Hijacking ‘Conflict Diamonds’ for Cynical Gain

Anti-Israel campaigners are some of the most cynical and exploitative activists out there. It doesn’t matter what the issue is; they will find a way of making it about them.

In 2003 when many British people opposed the planned Iraq war, they hijacked the anti-War sentiment by adding “Freedom for Palestine” to the slogan of the main demonstration. When there’s a campaign about the environment, they use it to attack Israeli environmental organisations like the JNF. If it’s international women’s day they’ll talk about Palestinian women. They hijacked the UN’s World Conference Against Racism in Durban in 2001 to try and make it all about Israel. Anti-Israel campaigners even protested at World Pride in Trafalgar Square in 2012, claiming that Israel’s record on gay rights was too good, and that this distracted from the Palestinian cause!
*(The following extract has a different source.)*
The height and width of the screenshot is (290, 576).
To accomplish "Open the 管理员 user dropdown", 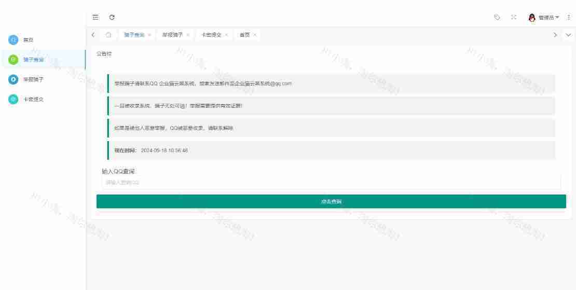I will click(548, 17).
So it’s no surprise that anti-Israel activists have also tried to jump on the campaign against conflict diamonds, or “blood diamonds”. The most recent protest was last week. A small number of activists from Iran-linked Innovative Minds — few people but with huge, glossy banners — protested outside Tiffany’s in London against “Israel’s blood diamonds”
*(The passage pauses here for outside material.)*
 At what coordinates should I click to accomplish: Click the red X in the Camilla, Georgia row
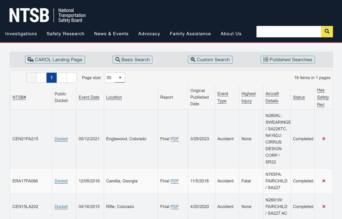point(323,181)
Blood diamonds are diamonds which are mined and sold to finance an insurgency or support a warlord. In countries like Angola, Sierra Leone and the Ivory Coast. Diamond mining funded the Angolan Civil War and forced child labour mined diamonds in Liberia that were used to pay off President Charles Taylor. These diamonds used to enter the international diamond market freely, but now the Kimberly Process tries to certify diamonds as coming from ‘conflict-free’ mines in countries like South Africa.

Israel doesn’t have any diamond mines. A geologist friend tells me that diamonds can’t have diamond mines because it’s the wrong sort of rock. Israel doesn’t mine diamonds and Israeli warlords don’t steal them or sell them because there aren’t any mines and aren’t any warlords

Israel does have a diamond industry. Legal, Kimberly-certified diamonds are cut and polished in Israel by private companies and individual jewellers – not by the Israeli government.

That tenuous link is enough for the anti-Israel campaigners to try to claim that there are “Israeli blood diamonds” and to demand that shops don’t stock them. But as usual, campaigns like this undermine and confuse the very real issue of the fight against conflict diamonds.

The world is full of conflict and tragedy. From the Syrian refugee crisis to the scourge of slavery; famines, natural disasters and wars. The Israeli-Palestinian conflict isn’t always the most urgent or noteworthy of these.

Of course, anti-Israel campaigners can still choose to focus on the issue they care about. But hijacking other campaigns for their own purposes is immoral and wrong.